Case in point might be the loss of electrical power in the Mayagüez region due to flooding around the Puerto Rico Electrical Power Authority’s Acacias substation. Guarionex Padilla Marty, graduate student in history at the University of Puerto Rico and cohost of the influential Plan de Contingencia podcast, tweeted a photo of Acacias surrounded by flood waters in the aftermath of the storm.
“The plant, which was constructed near the Guanijibo River, distributes electricity to other substations in the Southwest,” he said. “This is a large agricultural valley straddling the towns of Cabo Rojo, Hormigueros, and San Germán. It’s always suffered flooding.” On Tuesday, the Puerto Rico Department of Agriculture reported $47.5 million in losses due to Tropical Storm Isaías, including almost $2 million from San Germán and Mayagüez.

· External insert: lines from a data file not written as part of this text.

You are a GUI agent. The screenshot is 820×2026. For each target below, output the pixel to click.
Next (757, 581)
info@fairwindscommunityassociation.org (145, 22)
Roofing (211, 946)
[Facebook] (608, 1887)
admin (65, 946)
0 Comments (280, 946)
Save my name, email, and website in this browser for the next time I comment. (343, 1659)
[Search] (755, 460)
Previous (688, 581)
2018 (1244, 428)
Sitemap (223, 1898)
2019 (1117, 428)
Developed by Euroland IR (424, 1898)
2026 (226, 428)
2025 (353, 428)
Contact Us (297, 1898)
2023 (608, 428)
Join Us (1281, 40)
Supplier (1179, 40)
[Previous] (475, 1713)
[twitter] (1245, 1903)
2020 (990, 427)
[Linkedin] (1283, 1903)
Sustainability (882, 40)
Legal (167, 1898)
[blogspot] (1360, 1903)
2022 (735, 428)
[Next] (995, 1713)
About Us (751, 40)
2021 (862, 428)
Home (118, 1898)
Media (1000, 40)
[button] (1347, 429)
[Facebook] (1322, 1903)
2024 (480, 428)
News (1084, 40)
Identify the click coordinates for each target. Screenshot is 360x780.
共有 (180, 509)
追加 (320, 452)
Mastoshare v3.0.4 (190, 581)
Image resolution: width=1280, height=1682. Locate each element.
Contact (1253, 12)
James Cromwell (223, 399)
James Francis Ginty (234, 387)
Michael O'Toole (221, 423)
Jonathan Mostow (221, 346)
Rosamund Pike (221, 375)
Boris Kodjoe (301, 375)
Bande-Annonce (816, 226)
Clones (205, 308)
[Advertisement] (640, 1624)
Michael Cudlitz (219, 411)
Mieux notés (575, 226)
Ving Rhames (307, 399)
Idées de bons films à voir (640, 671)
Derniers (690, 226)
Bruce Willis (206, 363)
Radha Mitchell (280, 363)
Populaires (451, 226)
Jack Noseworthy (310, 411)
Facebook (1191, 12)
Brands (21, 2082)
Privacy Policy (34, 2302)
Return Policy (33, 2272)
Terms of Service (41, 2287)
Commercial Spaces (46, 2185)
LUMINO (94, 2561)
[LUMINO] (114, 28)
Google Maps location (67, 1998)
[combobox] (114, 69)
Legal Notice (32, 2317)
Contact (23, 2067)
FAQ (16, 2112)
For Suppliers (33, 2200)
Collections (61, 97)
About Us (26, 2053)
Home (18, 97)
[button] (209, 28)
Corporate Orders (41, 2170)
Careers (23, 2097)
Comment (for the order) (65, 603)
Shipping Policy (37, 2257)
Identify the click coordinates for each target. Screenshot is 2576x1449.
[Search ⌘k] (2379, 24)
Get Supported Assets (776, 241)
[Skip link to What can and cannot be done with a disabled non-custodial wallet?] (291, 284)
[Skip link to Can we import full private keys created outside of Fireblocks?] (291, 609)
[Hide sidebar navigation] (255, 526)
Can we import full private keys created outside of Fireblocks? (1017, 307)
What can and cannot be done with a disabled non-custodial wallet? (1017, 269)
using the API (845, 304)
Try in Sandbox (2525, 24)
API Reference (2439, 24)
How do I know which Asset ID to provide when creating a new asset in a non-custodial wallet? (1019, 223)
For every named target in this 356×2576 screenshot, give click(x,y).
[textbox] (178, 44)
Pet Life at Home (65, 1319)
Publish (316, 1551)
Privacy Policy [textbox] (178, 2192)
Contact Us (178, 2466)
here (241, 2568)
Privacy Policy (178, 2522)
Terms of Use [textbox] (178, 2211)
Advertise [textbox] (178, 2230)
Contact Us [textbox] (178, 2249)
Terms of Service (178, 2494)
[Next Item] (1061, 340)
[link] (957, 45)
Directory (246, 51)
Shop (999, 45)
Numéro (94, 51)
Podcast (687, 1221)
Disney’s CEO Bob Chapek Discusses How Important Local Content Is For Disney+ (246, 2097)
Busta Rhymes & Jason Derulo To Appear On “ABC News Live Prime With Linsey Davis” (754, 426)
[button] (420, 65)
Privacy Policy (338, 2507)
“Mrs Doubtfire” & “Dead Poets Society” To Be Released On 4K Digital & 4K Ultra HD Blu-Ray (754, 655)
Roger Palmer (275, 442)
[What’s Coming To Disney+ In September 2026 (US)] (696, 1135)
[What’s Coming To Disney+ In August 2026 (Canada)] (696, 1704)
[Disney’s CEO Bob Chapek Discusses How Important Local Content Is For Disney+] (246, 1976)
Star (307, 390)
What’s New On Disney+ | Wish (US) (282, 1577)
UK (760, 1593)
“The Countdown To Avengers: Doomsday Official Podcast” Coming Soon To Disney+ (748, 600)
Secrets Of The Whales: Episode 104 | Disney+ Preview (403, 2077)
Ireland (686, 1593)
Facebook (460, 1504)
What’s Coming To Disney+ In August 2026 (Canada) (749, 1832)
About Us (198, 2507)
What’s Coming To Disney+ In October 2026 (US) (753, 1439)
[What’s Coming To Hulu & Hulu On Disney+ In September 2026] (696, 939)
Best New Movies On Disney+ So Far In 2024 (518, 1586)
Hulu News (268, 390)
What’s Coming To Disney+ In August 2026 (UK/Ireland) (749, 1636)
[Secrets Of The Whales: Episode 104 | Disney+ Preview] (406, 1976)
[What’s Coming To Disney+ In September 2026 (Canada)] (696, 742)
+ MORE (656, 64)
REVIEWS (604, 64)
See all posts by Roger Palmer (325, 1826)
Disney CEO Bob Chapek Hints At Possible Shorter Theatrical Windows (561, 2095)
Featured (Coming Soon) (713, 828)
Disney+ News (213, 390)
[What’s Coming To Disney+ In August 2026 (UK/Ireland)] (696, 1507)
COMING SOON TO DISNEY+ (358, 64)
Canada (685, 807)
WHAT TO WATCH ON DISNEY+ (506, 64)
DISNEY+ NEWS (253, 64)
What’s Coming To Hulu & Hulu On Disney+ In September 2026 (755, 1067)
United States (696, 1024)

In May 2019, PREPA CEO José Ortiz announced that $3.5 billion in FEMA funds would materialize by August of that year to help build a more resilient electrical distribution system. Of those funds, he insisted, $308 million would be set aside for the relocation or reconstruction of 18 substations, including Acacias. “Evidently, nothing happened,” said Padilla. “The substation is flooded and has made impossible the restoration of electrical service to Southwest towns.” As of Tuesday night, Padilla says that many regions are still without power, including Cabo Rojo.
Ruth Santiago, a lawyer based in nearby Salinas who works with Queremos Sol, a group of renewable energy activists pushing to move island residents to solar power, said that, according to the Fiscal Plan filed with the island’s Fiscal Oversight and Energy Board, PREPA had received only $1.42 billion in public assistance funds as of April 2020. “So it doesn’t look like they received the $3.5 billion,” she said.
On Monday, Ortiz resigned, effective on August 5, closing another chapter in the public utility’s troubled history, which last fall included a misadventure with an outfit called Cobra Energy that resulted in the indictment of two FEMA officials on the charges of fraud and bribery in receiving $1.8 billion in contracts. Just last week, Ortiz seemed to go off the rails when he claimed that another set of power outages, days before Isaías’s arrival, were caused by an “act of terrorism.”
“He had lost all credibility—he said 99 percent of power would be restored by Friday,” said Santiago. “What we saw during Isaías shows how weak the whole transmission and distribution system is. There’ve been so many of these events and so much lack of funding. It’s definitely true that we’re not ready for a serious storm.”